To elucidate the arrangement of the PhoQ periplasmic region of the full-length protein, we used a combination of disulfide scanning and molecular modeling. This process generated a model of the PhoQ periplasmic region, arranged as a homodimer, which is representative of the native structure in vivo. The dimer that emerges from these studies is structurally distinct from the model first proposed by Cho et al,⁹ but nevertheless is consistent with their original proposition concerning the interaction of membrane-associated Mg²⁺ ions and an acidic patch in PhoQ. Thus, it leads to a refinement of our understanding of the mechanism of signaling in response to Mg²⁺.

Disulfide scanning

A set of single-cysteine variants was constructed spanning the N-terminal helix (residues 47–62) of the periplasmic domain. Since there are no cysteines in the native PhoQ periplasmic domain, each of these variants would then have a total of two cysteine residues in the periplasmic region of the putative PhoQ homodimer. Cysteine residues in the periplasm, which is an oxidative environment, will form disulfide cross-links at a frequency roughly correlating to the distance between them.³⁶ Thus, determining the extent of cross-linking at a series of residues provides a map of the relative spatial arrangement of the PhoQ subunits.

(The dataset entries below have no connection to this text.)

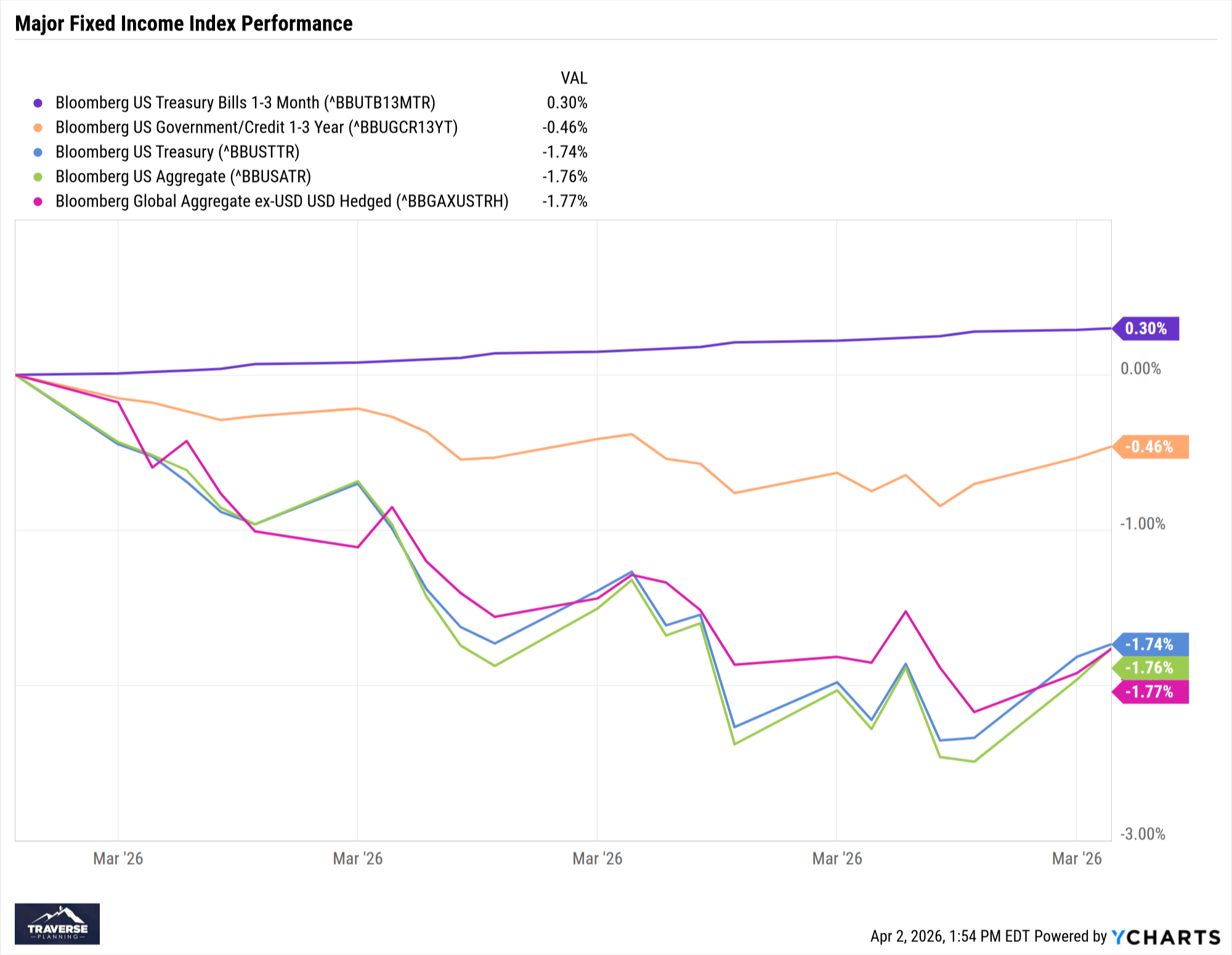This screenshot has width=1232, height=955.
Task: Click the Traverse Planning logo
Action: point(57,924)
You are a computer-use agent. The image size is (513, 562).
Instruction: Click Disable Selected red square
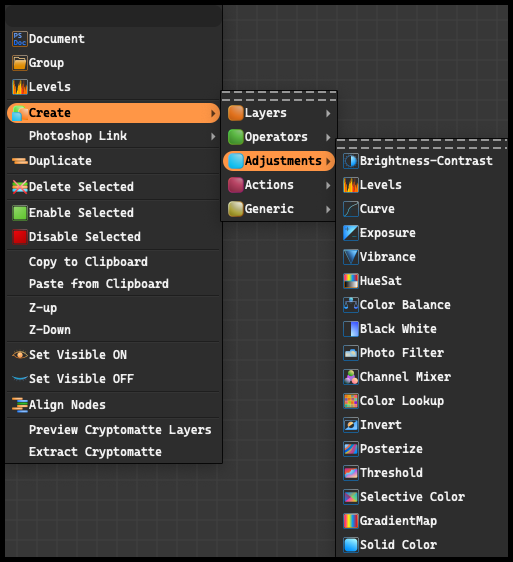pyautogui.click(x=20, y=237)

To facilitate analysis of the extent of cross-linking, the E. coli phoQ gene was modified with a C-terminal 6-histidine tag to allow immunodetection, and placed under a trc promoter on the plasmid pTrc99a³⁷ to facilitate genetic manipulation. Sixteen sequential single-cysteine phoQ mutants covering positions 47 through 62 were constructed by site-directed mutagenesis. These positions cover most of the predicted helix that emerges from the membrane, which is believed to occur near residue 40 (±5 residues).²⁶ PhoQ-His₆ and the 16 cysteine variants were expressed in E. coli strain TIM206 (obtained from Tim Miyashiro and Mark Goulian), which has the native phoQ gene deleted, and has a lacZ reporter for phoQ activation consisting of lacZ under the control of the phospho-PhoP-induced mgtA promoter. The strains constructed were assayed for PhoQ activity using the standard lacZ assay³⁸ to ensure that the protein variants remain functional, and then assessed for cysteine cross-linking.

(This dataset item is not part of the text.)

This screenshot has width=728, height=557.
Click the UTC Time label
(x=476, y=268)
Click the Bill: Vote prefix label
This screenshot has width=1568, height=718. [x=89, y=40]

Native E. coli PhoQ expressed from the pTrc plasmid shows induction in low Mg²⁺ media of 3 to 3.5-fold relative to high Mg²⁺ media. The His-tagged version of PhoQ shows a slight decrease, with induction of around 2.5-fold. In the absence of functional PhoQ protein, negligible β-galactosidase activity is detected. All 16 mutants were functional with varying levels of β-galactosidase activity (Figure S1), indicating that all of the PhoQ variants retain the same overall structure as the wild-type protein. Variation in activity is commonly seen in disulfide scanning³⁹, and can potentially provide further structural and mechanistic information which we will explore in future studies.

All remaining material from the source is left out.